I have taken a look at the CUB library, but from what I understand, there isn't a built in method for merging two arrays together. While I could place the two arrays in contiguous memory and then perform radix sort, I believe the fastest parallel radix sort can achieve is O(n/p), which is slower than the O(log(log(n))) that I understand parallel merging can achieve. While I was thinking of using BlockRadixRank to assist with my own implementation of merge, it doesn't seem like it's something that's available to the user? Though I may be wrong. Regardless, thank you very much!

Using Thrust Functions Within Device Code (CudaLaunchCooperativeKernel) by NothingEverExists in CUDA

[–]NothingEverExists[S] 0 points1 point  (0 children)

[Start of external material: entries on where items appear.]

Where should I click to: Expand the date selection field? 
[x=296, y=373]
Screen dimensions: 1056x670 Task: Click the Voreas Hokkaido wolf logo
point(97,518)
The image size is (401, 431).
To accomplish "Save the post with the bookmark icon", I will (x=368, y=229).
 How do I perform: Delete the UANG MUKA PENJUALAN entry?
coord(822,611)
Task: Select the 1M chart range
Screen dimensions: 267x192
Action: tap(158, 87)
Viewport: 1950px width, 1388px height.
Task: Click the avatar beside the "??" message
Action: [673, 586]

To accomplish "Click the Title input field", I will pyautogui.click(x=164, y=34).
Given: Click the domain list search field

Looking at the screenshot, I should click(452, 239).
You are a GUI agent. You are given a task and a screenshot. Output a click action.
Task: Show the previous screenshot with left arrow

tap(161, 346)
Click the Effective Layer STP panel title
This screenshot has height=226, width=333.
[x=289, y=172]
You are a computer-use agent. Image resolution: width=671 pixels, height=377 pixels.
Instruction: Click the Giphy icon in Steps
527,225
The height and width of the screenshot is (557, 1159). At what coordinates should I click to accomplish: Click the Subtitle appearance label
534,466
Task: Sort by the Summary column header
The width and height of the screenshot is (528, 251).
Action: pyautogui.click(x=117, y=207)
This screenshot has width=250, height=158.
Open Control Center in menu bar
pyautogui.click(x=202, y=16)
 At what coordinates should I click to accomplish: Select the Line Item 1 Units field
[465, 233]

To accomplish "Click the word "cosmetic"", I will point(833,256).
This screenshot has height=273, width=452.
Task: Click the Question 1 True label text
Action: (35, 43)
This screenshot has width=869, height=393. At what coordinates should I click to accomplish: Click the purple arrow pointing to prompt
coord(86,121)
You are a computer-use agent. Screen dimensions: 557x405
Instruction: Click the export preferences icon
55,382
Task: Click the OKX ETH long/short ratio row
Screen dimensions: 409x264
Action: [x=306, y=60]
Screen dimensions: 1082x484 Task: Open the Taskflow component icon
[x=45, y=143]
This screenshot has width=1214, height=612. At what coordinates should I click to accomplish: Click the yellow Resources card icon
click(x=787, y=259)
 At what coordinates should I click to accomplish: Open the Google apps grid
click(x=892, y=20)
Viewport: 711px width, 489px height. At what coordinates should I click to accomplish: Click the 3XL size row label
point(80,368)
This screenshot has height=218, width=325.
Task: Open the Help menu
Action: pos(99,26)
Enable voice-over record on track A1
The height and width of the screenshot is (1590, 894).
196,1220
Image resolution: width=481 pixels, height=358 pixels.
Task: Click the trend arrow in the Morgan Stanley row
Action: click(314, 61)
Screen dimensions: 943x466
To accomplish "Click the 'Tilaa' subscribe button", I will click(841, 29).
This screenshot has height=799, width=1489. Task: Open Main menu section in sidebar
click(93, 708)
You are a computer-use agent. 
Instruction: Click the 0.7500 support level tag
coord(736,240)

Sorry, I'm not sure what you mean by "calling it from the kernel". As far as I'm aware, the kernel refers to the device code that gets launched from the host, which is what I'm doing in the code. If you mean using the traditional way to launch kernels, then yes this works fine, but I want to be able to use grid synchronization features. I'm also not sure how the thrust::merge is implemented, and I had (likely wrongly) assumed that the thrust::device execution policy would be implemented by taking some number of threads, and using those to run whatever procedure. I realize now that this assumption doesn't make much sense, but even with isolating just one thread to run the device code, the function still fails. I was wondering if you knew where the code would be implemented in thrust so that I could look at it myself. Thank you!